Please repeat, exactly as they stand, the line containing "Image resolution: width=720" and the lines after it through the final line of the listing below, minus pictures.

↓

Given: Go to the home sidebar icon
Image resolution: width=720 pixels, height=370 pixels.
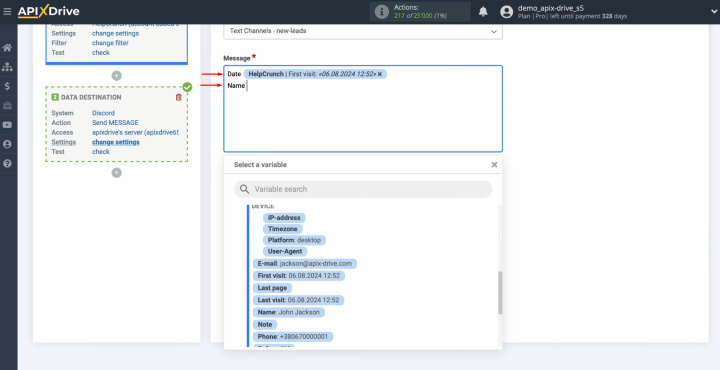Looking at the screenshot, I should pos(7,48).
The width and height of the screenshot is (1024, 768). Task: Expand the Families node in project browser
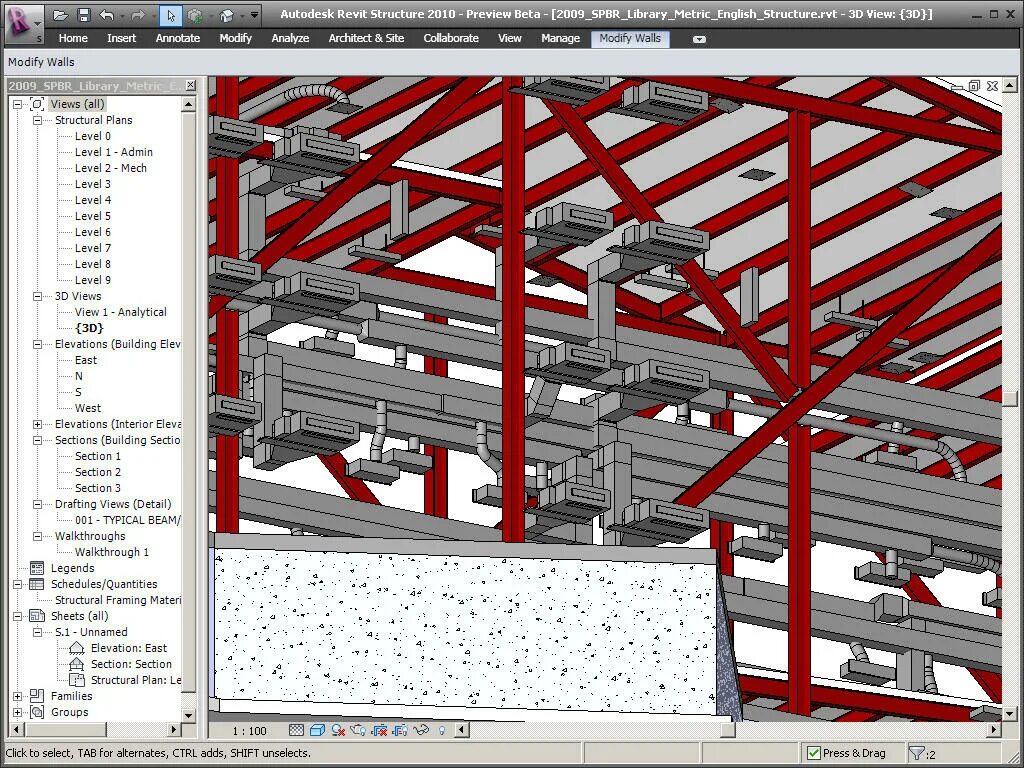(x=17, y=696)
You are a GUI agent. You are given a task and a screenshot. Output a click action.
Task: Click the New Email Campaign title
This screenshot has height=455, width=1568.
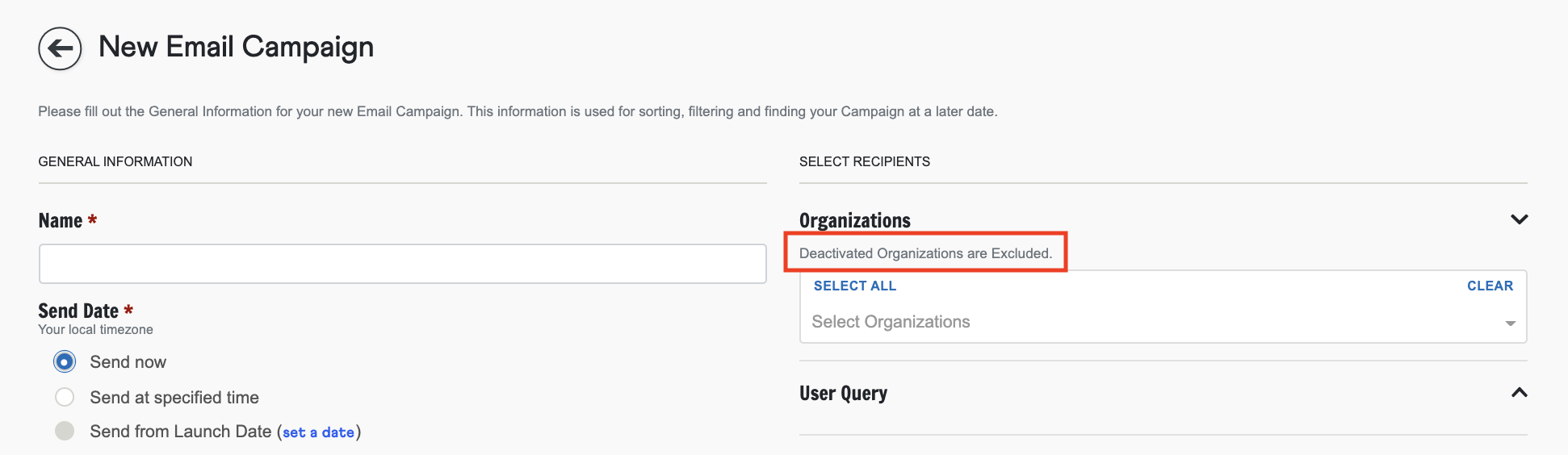click(x=236, y=47)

↑

Response area
Image resolution: width=720 pixels, height=370 pixels.
Looking at the screenshot, I should pos(7,48).
The width and height of the screenshot is (1024, 768). Task: Expand the Families node in project browser
(x=17, y=696)
You are a GUI agent. You are given a task and a screenshot. Output a click action.
Task: Click the New Email Campaign title
This screenshot has height=455, width=1568.
click(x=236, y=47)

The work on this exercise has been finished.